二羽が巣立つとして、残る一番若い一羽へと目を向けた安吾は質問をする前に答えを察し、冒頭へと戻る。

「あーあ。兄ちゃん悲しいわ」
「誰が兄やねん。…いや、兄貴分としては頼りにしてんで? せやからそんな悲しゅう顔せんといてや」

直ぐ様突っ込んだ織田は、けれどあまりにも悲しそうな顔をしてみせる安吾にフォローを入れる。この兄、時折、自分達のことを好き過ぎではないだろうか。いや、気のせいではないだろう。
拗ねた男の隣に座り苦笑しながらちょいとその背を叩く。

「ほんまやで。ワシ、安吾が来てくれて助かったんや。アンタがいてくれたから…太宰クンもあの人も、ひとりにしないで済む」
「なんだよ、結局俺ぁ振られてるんじゃねぇか」
「振ってないやん。大好きやぁ言うてんやろ」

過去だけで生きていたらこの葛藤はなかっただろう。
もしくは過去を下敷きに生きてこれたのならばきっと彼らがもっと重くに存在していた筈だ。
決して無頼の仲間たちを軽んじている訳ではないけれど、あの大変だった時期を乗り越えた新しい絆は、彼らだけを重んじるには大きく育ち過ぎていた。
それも、準備期間として三ヶ月、司書と徳田と織田の三人でてんやわんやとしていた時期を思えば、特に固い絆で結ばれていると言えるだろう。確かに安吾や太宰は大切だけれど、頼れるダメ男が前にいるのだから、自分は徳田についていてやるべきだろうと心が叫ぶ。

「……あの人、」

脳裏に浮かぶのは、司書亡きあと、皆に状況を説明する徳田の青白く血の気の引いた青い顔だ。
彼はまるで自分の罪を懺悔するように、己の生い立ちが皆と異なり、ひとりだけ状況がはっきりとしない──司書亡き影響が少なく、ひとりだけエネルギー供給源が違う為に異常への懸念が限りなく少ないことを申告していた。
それを責めた者は誰もいない。むしろ、逆にひとりだけ周りと違うことを思い悩む様子に周りの方が気を使ったものだ。
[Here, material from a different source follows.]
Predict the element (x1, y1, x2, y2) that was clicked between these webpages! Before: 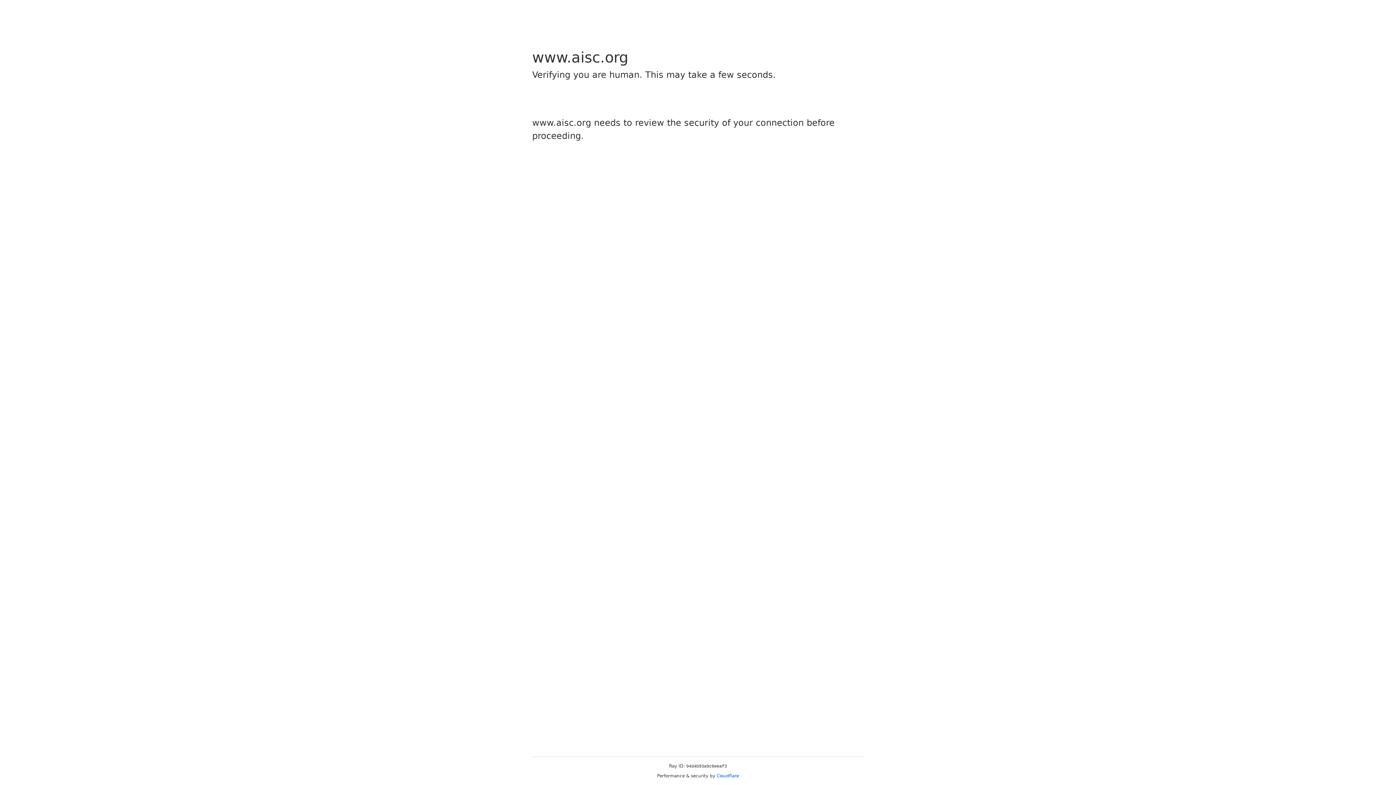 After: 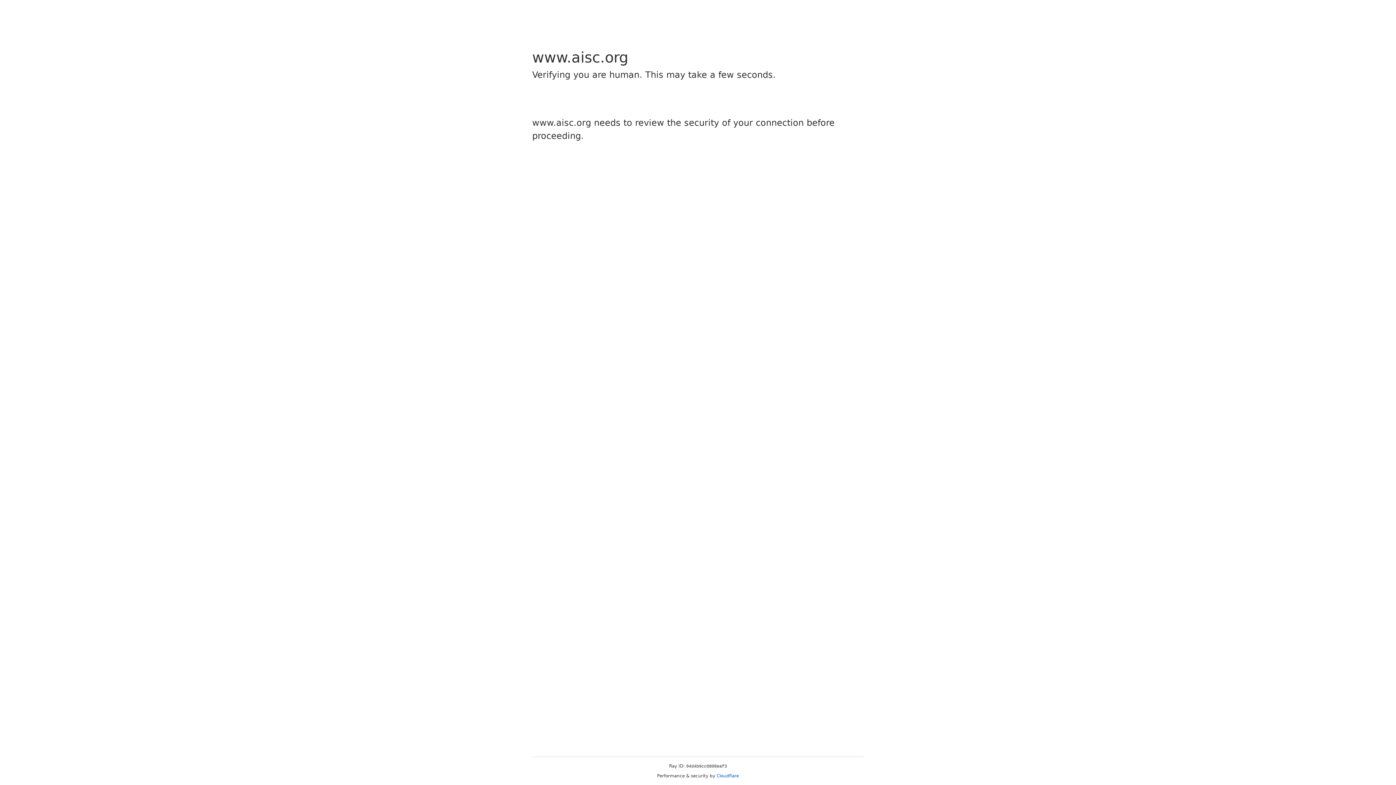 Action: bbox: (716, 773, 739, 778) label: Cloudflare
「あの人、ものすごく気にしてはるやん。もう見てられへんねん。自然主義のお人らがついててくれてて今はええけど……最期の最後、ついててあげられるんはワシしかおらんから」

初期文豪という立場は誰かに譲れるものではない。自身の立場に思い悩み、気難しいながらも人が好きなこの青年をひとりで置いていくことは織田にはできなかった──結局は置いていくことになるのだけれど。
それでもその一日でも、一分でも、一秒でも。
長く、長く共にいてあげたかった。

「だから。ほんまな、ほんまはな。ワシだって置いてかれたないねんで。ずっともっと、あんたらとも一緒にいたいねん。置いていくつらさ、ワシも分かってんねん。でもな、ワシもな。置いていきたなんて、ないんや……」

この決意と思い込んでいるこれも、きっとすぐに揺れるのだ。彼らを思い出してきっとすぐに後悔する。後悔して、自分を責めることだろう。けれど。けれど。
あの、存外寂しがり屋のあの人の、眉を下げて唇を噛む姿を思い起こせばまたその後悔も揺らぐのだ。
嗚呼、この人をひとりにしてはいけない。
ついていてやらねば。
それが出来るのは自分しかいないから。
抱えた膝に額を埋めて揺れてもなお傾く心を吐露すれば、安吾は隣で丸くなる織田の背を抱き、こつんと頭を擦り付ける。

「……知ってる」

この優しい男と不器用な男が、てんやわんやと精一杯頑張って作り上げてきたのがこの図書館なのだから、かなり遅くに転生した安吾とて知らない筈がない。
今は亡き司書も、壊れ行く同胞たちも。皆、大切にしていた。慈しんでいた。
安吾とて無頼の仲間以外にも司書や秋声や、他の皆も好ましく思っている。その死に行く姿を歯痒く、死に行く己の不甲斐なさに歯噛みをしたのだから間違いはない。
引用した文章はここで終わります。